Items from a dataset:
- - - - - - -

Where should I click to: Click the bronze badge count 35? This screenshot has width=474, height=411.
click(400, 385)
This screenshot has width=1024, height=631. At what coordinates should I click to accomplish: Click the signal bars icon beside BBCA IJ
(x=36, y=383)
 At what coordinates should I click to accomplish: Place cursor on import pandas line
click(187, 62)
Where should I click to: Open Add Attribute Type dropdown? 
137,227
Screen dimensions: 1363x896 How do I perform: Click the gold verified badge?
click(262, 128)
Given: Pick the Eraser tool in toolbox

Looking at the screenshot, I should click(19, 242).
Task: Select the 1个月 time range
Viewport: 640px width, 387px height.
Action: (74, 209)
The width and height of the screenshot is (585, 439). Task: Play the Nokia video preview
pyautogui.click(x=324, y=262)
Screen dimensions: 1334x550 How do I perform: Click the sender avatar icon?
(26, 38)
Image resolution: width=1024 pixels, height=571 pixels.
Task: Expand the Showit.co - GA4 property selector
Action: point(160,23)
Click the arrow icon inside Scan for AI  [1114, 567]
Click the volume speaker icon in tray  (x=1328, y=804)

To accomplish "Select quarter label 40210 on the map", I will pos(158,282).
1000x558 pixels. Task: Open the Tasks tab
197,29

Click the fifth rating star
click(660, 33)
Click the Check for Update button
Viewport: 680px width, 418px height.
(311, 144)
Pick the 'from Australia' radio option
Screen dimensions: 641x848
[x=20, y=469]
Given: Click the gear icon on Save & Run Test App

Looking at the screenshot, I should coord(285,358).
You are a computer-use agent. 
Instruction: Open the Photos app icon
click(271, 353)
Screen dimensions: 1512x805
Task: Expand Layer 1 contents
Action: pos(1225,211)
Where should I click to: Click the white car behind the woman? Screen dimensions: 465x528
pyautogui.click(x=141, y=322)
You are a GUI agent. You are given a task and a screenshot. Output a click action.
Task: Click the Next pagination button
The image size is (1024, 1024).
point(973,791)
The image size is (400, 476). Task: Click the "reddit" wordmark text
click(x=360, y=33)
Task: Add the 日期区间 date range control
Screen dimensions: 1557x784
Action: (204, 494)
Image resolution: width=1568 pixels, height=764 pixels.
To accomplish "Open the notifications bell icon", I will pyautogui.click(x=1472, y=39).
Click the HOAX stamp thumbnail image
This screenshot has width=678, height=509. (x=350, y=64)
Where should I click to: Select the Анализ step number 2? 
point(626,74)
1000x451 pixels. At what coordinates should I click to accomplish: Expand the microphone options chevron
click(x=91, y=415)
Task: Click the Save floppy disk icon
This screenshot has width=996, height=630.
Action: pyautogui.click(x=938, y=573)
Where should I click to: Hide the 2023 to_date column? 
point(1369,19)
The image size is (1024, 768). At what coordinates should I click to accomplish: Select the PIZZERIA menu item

- - - - - - -

Requirement — Give again exactly, and only, the lines above starting at the one with "Click the HOAX stamp thumbnail image" and ending at the one with "Task: Click the Save floppy disk icon".

Response area —
Click the HOAX stamp thumbnail image
This screenshot has width=678, height=509. (x=350, y=64)
Where should I click to: Select the Анализ step number 2? 
point(626,74)
1000x451 pixels. At what coordinates should I click to accomplish: Expand the microphone options chevron
click(x=91, y=415)
Task: Click the Save floppy disk icon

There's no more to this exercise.